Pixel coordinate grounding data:

· · · · · · ·

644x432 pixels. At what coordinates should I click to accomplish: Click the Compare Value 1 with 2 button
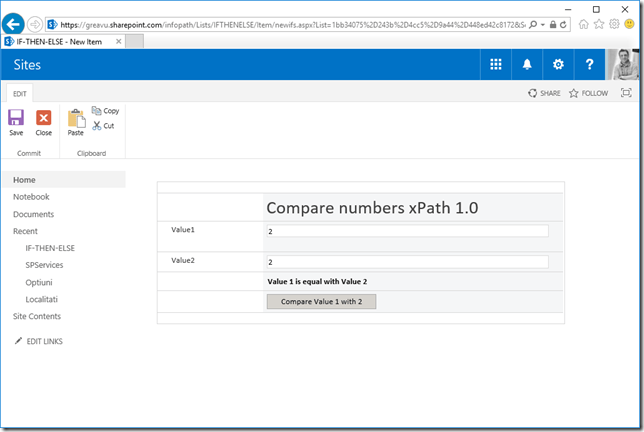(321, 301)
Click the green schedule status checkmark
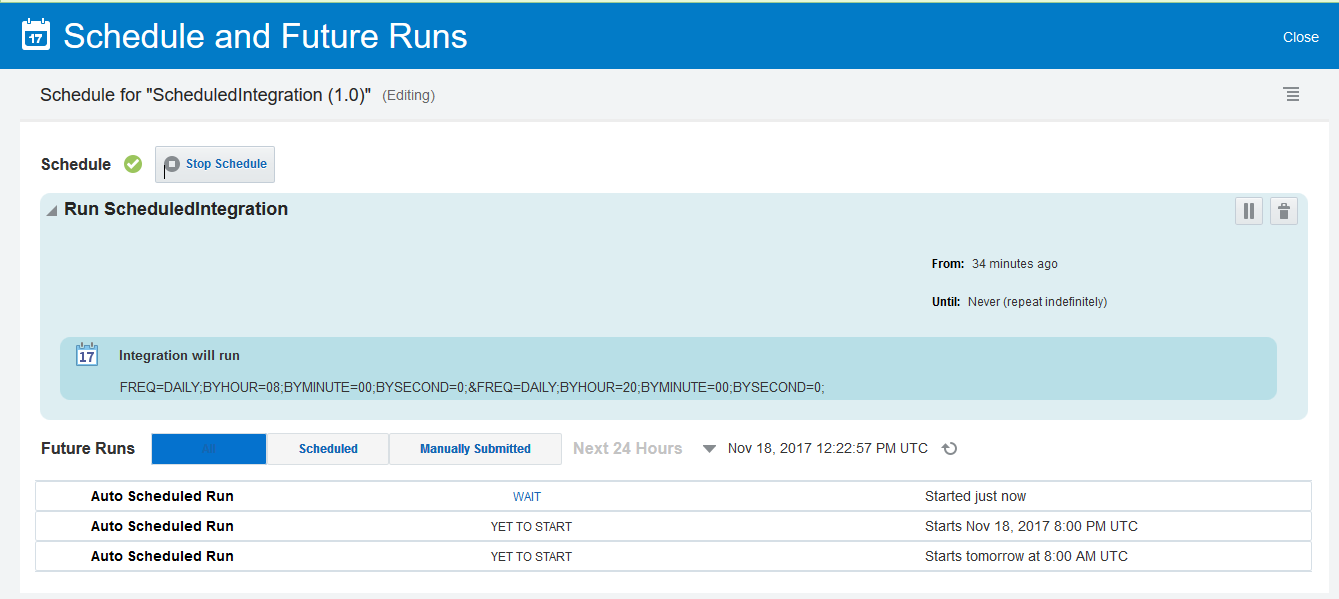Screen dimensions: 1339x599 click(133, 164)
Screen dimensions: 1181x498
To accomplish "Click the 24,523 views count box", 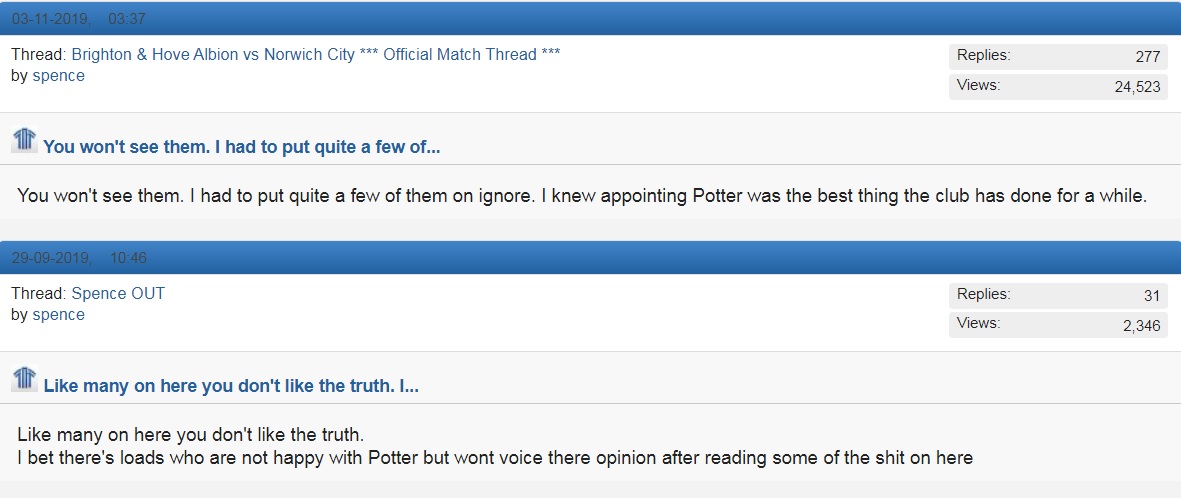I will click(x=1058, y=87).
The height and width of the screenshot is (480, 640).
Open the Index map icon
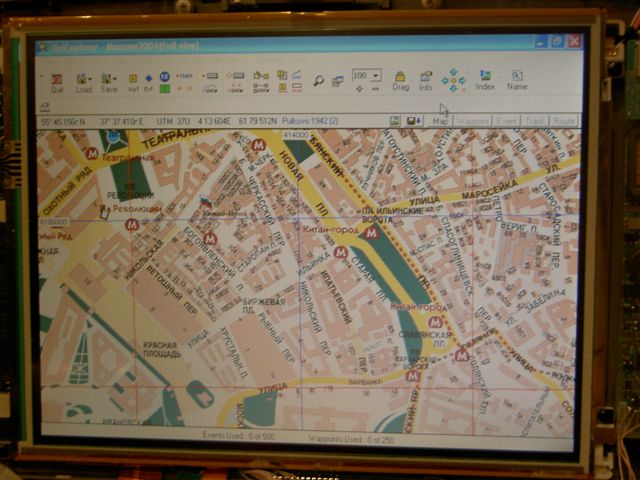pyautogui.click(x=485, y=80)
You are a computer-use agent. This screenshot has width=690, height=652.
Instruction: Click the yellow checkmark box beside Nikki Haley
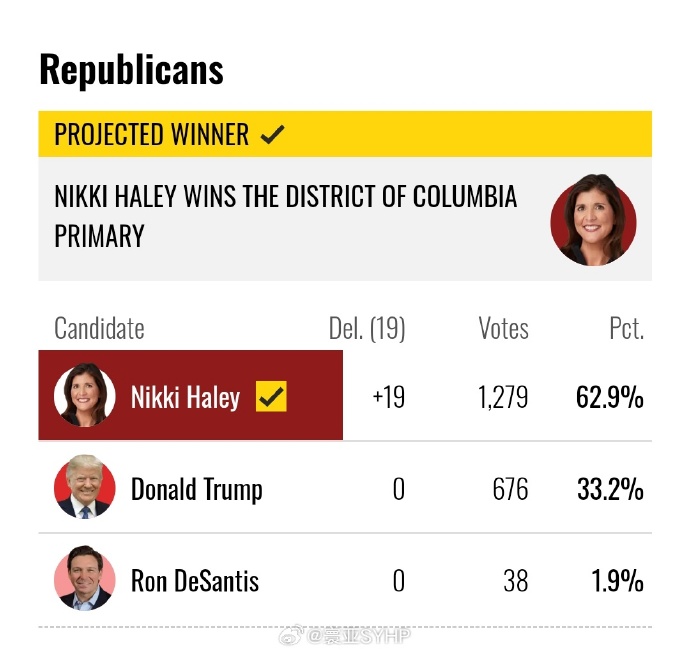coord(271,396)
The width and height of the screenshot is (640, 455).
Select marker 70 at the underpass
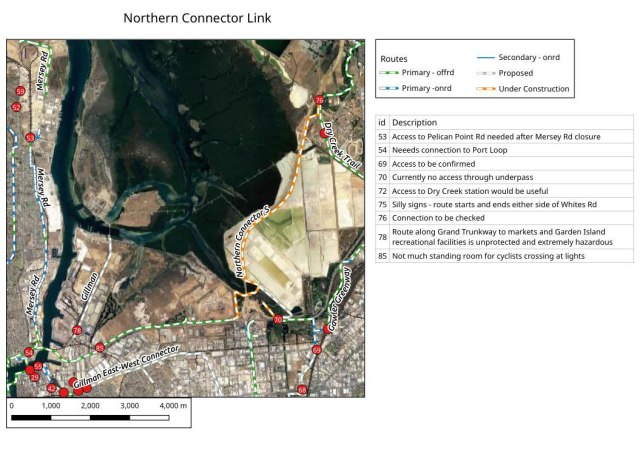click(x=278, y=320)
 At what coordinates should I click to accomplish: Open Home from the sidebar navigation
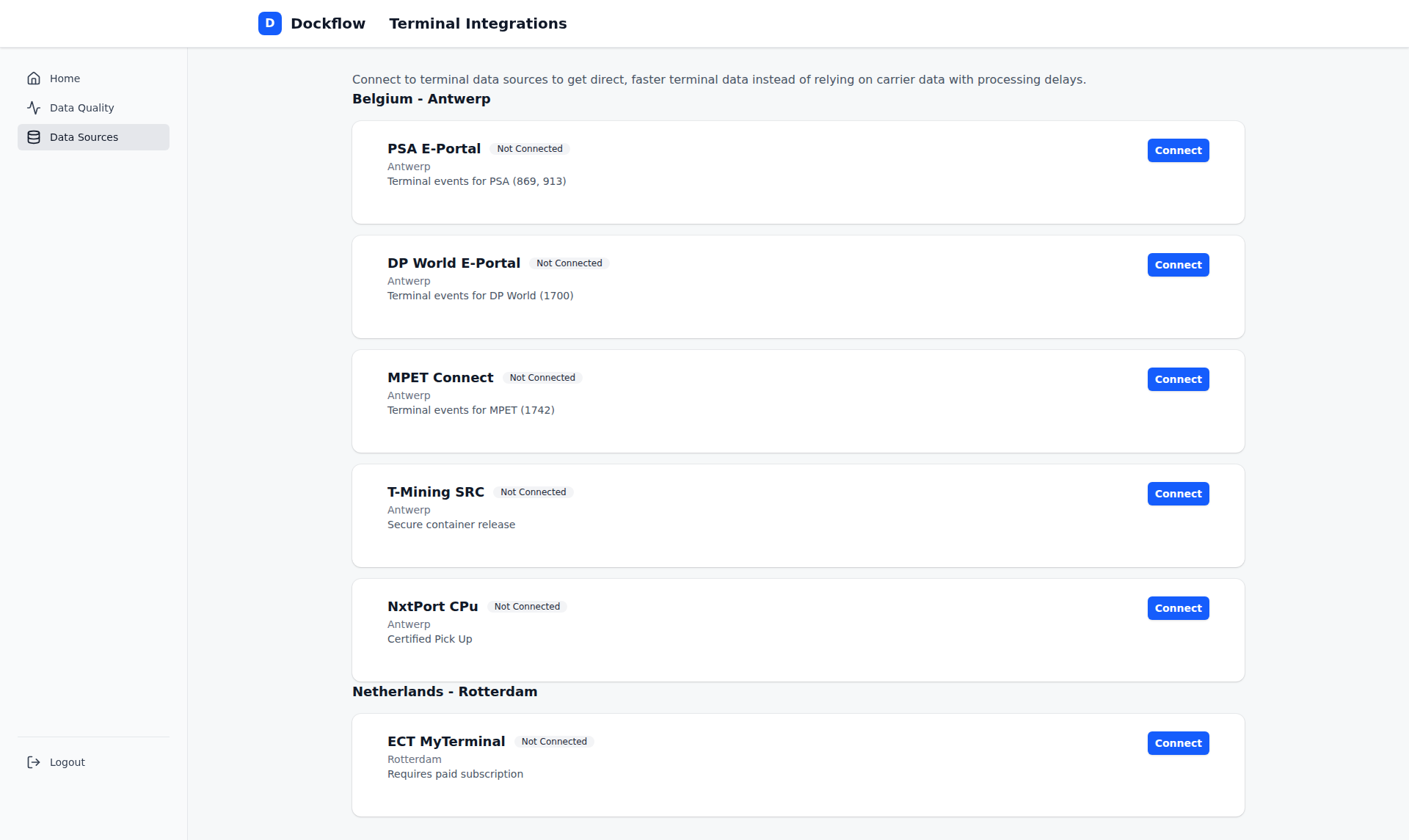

· · · · · · ·

# Work request
Retrieve each line from the records above where the word "width" occurs.

# Answer to this problem
The height and width of the screenshot is (480, 640).
You are a computer-use agent. This screenshot has width=690, height=652.
The width and height of the screenshot is (640, 455).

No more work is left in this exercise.